- **Try it**:
Exact copies of all the entries are needed.

* * *

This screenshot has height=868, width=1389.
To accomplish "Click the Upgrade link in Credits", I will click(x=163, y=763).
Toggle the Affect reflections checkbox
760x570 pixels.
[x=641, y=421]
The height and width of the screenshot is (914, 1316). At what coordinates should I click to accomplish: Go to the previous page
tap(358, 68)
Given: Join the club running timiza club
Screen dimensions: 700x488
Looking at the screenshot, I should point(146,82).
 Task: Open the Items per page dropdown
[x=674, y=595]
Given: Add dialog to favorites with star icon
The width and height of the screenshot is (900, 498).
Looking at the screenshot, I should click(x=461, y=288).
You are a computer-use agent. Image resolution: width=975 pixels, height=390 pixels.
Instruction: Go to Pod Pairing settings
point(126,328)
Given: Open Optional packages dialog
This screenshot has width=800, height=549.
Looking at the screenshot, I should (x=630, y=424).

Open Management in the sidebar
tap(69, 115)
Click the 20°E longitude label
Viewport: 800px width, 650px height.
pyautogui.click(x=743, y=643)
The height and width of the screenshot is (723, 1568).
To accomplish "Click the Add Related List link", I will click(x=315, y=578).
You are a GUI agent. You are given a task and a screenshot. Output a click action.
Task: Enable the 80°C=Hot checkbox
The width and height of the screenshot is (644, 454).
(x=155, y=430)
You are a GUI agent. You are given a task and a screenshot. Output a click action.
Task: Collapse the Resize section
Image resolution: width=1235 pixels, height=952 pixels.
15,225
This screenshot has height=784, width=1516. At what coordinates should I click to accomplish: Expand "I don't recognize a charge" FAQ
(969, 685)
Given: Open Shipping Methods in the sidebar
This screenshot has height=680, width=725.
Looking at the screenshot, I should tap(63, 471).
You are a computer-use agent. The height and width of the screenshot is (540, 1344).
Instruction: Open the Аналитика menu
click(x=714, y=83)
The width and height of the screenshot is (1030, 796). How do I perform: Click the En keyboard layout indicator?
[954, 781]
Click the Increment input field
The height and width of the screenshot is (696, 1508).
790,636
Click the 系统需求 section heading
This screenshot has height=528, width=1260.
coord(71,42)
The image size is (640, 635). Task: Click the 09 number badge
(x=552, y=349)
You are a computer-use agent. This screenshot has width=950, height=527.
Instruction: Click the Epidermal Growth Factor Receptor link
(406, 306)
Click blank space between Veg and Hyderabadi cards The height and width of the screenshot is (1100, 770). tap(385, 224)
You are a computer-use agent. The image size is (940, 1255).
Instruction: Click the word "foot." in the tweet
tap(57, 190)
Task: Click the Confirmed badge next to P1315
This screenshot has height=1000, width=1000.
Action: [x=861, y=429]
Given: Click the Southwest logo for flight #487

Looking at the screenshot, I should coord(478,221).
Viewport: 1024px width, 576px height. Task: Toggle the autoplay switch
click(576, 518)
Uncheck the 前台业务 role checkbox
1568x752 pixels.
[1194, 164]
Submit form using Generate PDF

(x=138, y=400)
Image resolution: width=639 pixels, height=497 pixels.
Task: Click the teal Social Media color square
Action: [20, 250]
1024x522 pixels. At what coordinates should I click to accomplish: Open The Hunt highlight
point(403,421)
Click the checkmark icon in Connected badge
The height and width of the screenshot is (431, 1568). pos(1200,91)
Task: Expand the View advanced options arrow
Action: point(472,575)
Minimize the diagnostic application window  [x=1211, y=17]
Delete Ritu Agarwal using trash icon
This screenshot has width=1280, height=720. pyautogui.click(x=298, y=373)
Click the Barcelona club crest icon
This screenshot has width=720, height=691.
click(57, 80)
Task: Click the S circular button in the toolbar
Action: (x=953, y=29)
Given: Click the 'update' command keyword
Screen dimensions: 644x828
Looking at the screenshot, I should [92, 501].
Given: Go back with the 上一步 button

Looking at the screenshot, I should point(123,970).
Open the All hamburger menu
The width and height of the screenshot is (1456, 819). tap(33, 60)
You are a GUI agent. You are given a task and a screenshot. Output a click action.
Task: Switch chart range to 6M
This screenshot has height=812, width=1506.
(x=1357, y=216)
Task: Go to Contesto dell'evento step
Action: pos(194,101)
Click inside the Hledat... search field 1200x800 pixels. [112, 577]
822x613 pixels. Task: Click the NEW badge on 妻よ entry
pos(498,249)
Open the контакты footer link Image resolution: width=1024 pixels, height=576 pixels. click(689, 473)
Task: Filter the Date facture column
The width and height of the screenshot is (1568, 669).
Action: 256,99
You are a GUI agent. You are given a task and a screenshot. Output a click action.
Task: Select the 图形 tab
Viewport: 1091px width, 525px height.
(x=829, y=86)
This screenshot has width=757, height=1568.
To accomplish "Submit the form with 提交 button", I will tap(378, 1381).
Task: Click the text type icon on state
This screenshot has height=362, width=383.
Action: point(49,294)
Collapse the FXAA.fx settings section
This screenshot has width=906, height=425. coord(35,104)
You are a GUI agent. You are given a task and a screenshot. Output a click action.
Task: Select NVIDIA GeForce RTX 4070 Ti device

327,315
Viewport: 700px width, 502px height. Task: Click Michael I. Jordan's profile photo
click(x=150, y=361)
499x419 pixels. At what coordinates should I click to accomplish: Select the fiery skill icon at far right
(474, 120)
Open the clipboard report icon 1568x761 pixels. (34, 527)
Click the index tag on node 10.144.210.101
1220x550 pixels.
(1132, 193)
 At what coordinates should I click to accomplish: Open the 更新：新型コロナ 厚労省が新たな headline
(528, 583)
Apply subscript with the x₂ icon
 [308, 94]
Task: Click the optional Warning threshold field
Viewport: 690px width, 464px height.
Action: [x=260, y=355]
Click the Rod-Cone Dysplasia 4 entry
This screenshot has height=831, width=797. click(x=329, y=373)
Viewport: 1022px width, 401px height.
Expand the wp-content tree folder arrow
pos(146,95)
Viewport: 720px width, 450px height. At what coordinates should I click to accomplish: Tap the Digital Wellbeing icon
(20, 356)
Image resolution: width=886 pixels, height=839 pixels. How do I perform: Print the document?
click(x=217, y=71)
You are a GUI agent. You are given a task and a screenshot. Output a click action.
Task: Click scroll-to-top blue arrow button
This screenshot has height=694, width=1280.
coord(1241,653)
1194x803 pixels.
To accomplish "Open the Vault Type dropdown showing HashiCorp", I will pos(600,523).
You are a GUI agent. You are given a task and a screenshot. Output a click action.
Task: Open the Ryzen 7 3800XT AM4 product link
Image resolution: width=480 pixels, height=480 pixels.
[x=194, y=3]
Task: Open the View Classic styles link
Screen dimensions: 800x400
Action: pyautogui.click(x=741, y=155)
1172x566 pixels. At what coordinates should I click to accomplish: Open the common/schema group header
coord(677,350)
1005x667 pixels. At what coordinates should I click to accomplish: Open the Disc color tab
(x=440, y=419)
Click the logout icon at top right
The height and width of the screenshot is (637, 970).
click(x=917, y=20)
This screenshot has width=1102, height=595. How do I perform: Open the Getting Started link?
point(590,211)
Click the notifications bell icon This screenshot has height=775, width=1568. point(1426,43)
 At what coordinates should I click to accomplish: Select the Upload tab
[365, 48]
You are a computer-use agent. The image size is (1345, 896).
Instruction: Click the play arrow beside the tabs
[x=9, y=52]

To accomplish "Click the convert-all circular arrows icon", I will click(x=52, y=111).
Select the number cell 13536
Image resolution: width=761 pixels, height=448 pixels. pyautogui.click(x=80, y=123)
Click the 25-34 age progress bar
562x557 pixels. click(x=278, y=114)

* * *

- **Exercise answer**:
This screenshot has height=868, width=1389.
To accomplish "Click the Upgrade link in Credits", I will click(x=163, y=763).
Toggle the Affect reflections checkbox
760x570 pixels.
[x=641, y=421]
The height and width of the screenshot is (914, 1316). At what coordinates should I click to accomplish: Go to the previous page
tap(358, 68)
Given: Join the club running timiza club
Screen dimensions: 700x488
Looking at the screenshot, I should point(146,82).
 Task: Open the Items per page dropdown
[x=674, y=595]
Given: Add dialog to favorites with star icon
The width and height of the screenshot is (900, 498).
Looking at the screenshot, I should click(x=461, y=288).
You are a computer-use agent. Image resolution: width=975 pixels, height=390 pixels.
Instruction: Go to Pod Pairing settings
point(126,328)
Given: Open Optional packages dialog
This screenshot has width=800, height=549.
Looking at the screenshot, I should (x=630, y=424).

Open Management in the sidebar
tap(69, 115)
Click the 20°E longitude label
Viewport: 800px width, 650px height.
pyautogui.click(x=743, y=643)
The height and width of the screenshot is (723, 1568).
To accomplish "Click the Add Related List link", I will click(x=315, y=578).
You are a GUI agent. You are given a task and a screenshot. Output a click action.
Task: Enable the 80°C=Hot checkbox
The width and height of the screenshot is (644, 454).
(x=155, y=430)
You are a GUI agent. You are given a task and a screenshot. Output a click action.
Task: Collapse the Resize section
Image resolution: width=1235 pixels, height=952 pixels.
15,225
This screenshot has height=784, width=1516. At what coordinates should I click to accomplish: Expand "I don't recognize a charge" FAQ
(969, 685)
Given: Open Shipping Methods in the sidebar
This screenshot has height=680, width=725.
Looking at the screenshot, I should tap(63, 471).
You are a computer-use agent. The height and width of the screenshot is (540, 1344).
Instruction: Open the Аналитика menu
click(x=714, y=83)
The width and height of the screenshot is (1030, 796). How do I perform: Click the En keyboard layout indicator?
[954, 781]
Click the Increment input field
The height and width of the screenshot is (696, 1508).
790,636
Click the 系统需求 section heading
This screenshot has height=528, width=1260.
coord(71,42)
The image size is (640, 635). Task: Click the 09 number badge
(x=552, y=349)
You are a computer-use agent. This screenshot has width=950, height=527.
Instruction: Click the Epidermal Growth Factor Receptor link
(406, 306)
Click blank space between Veg and Hyderabadi cards The height and width of the screenshot is (1100, 770). tap(385, 224)
You are a computer-use agent. The image size is (940, 1255).
Instruction: Click the word "foot." in the tweet
tap(57, 190)
Task: Click the Confirmed badge next to P1315
This screenshot has height=1000, width=1000.
Action: [x=861, y=429]
Given: Click the Southwest logo for flight #487

Looking at the screenshot, I should coord(478,221).
Viewport: 1024px width, 576px height. Task: Toggle the autoplay switch
click(576, 518)
Uncheck the 前台业务 role checkbox
1568x752 pixels.
[1194, 164]
Submit form using Generate PDF

(x=138, y=400)
Image resolution: width=639 pixels, height=497 pixels.
Task: Click the teal Social Media color square
Action: [20, 250]
1024x522 pixels. At what coordinates should I click to accomplish: Open The Hunt highlight
point(403,421)
Click the checkmark icon in Connected badge
The height and width of the screenshot is (431, 1568). pos(1200,91)
Task: Expand the View advanced options arrow
Action: point(472,575)
Minimize the diagnostic application window  [x=1211, y=17]
Delete Ritu Agarwal using trash icon
This screenshot has width=1280, height=720. pyautogui.click(x=298, y=373)
Click the Barcelona club crest icon
This screenshot has width=720, height=691.
click(57, 80)
Task: Click the S circular button in the toolbar
Action: (x=953, y=29)
Given: Click the 'update' command keyword
Screen dimensions: 644x828
Looking at the screenshot, I should [92, 501].
Given: Go back with the 上一步 button

Looking at the screenshot, I should point(123,970).
Open the All hamburger menu
The width and height of the screenshot is (1456, 819). tap(33, 60)
You are a GUI agent. You are given a task and a screenshot. Output a click action.
Task: Switch chart range to 6M
This screenshot has height=812, width=1506.
(x=1357, y=216)
Task: Go to Contesto dell'evento step
Action: pos(194,101)
Click inside the Hledat... search field 1200x800 pixels. [112, 577]
822x613 pixels. Task: Click the NEW badge on 妻よ entry
pos(498,249)
Open the контакты footer link Image resolution: width=1024 pixels, height=576 pixels. click(689, 473)
Task: Filter the Date facture column
The width and height of the screenshot is (1568, 669).
Action: 256,99
You are a GUI agent. You are given a task and a screenshot. Output a click action.
Task: Select the 图形 tab
Viewport: 1091px width, 525px height.
(x=829, y=86)
This screenshot has width=757, height=1568.
To accomplish "Submit the form with 提交 button", I will tap(378, 1381).
Task: Click the text type icon on state
This screenshot has height=362, width=383.
Action: point(49,294)
Collapse the FXAA.fx settings section
This screenshot has width=906, height=425. coord(35,104)
You are a GUI agent. You are given a task and a screenshot. Output a click action.
Task: Select NVIDIA GeForce RTX 4070 Ti device

327,315
Viewport: 700px width, 502px height. Task: Click Michael I. Jordan's profile photo
click(x=150, y=361)
499x419 pixels. At what coordinates should I click to accomplish: Select the fiery skill icon at far right
(474, 120)
Open the clipboard report icon 1568x761 pixels. (34, 527)
Click the index tag on node 10.144.210.101
1220x550 pixels.
(1132, 193)
 At what coordinates should I click to accomplish: Open the 更新：新型コロナ 厚労省が新たな headline
(528, 583)
Apply subscript with the x₂ icon
 [308, 94]
Task: Click the optional Warning threshold field
Viewport: 690px width, 464px height.
Action: [x=260, y=355]
Click the Rod-Cone Dysplasia 4 entry
This screenshot has height=831, width=797. click(x=329, y=373)
Viewport: 1022px width, 401px height.
Expand the wp-content tree folder arrow
pos(146,95)
Viewport: 720px width, 450px height. At what coordinates should I click to accomplish: Tap the Digital Wellbeing icon
(20, 356)
Image resolution: width=886 pixels, height=839 pixels. How do I perform: Print the document?
click(x=217, y=71)
You are a GUI agent. You are given a task and a screenshot. Output a click action.
Task: Click scroll-to-top blue arrow button
This screenshot has height=694, width=1280.
coord(1241,653)
1194x803 pixels.
To accomplish "Open the Vault Type dropdown showing HashiCorp", I will pos(600,523).
You are a GUI agent. You are given a task and a screenshot. Output a click action.
Task: Open the Ryzen 7 3800XT AM4 product link
Image resolution: width=480 pixels, height=480 pixels.
[x=194, y=3]
Task: Open the View Classic styles link
Screen dimensions: 800x400
Action: pyautogui.click(x=741, y=155)
1172x566 pixels. At what coordinates should I click to accomplish: Open the common/schema group header
coord(677,350)
1005x667 pixels. At what coordinates should I click to accomplish: Open the Disc color tab
(x=440, y=419)
Click the logout icon at top right
The height and width of the screenshot is (637, 970).
click(x=917, y=20)
This screenshot has width=1102, height=595. How do I perform: Open the Getting Started link?
point(590,211)
Click the notifications bell icon This screenshot has height=775, width=1568. point(1426,43)
 At what coordinates should I click to accomplish: Select the Upload tab
[365, 48]
You are a computer-use agent. The image size is (1345, 896).
Instruction: Click the play arrow beside the tabs
[x=9, y=52]

To accomplish "Click the convert-all circular arrows icon", I will click(x=52, y=111).
Select the number cell 13536
Image resolution: width=761 pixels, height=448 pixels. pyautogui.click(x=80, y=123)
Click the 25-34 age progress bar
562x557 pixels. click(x=278, y=114)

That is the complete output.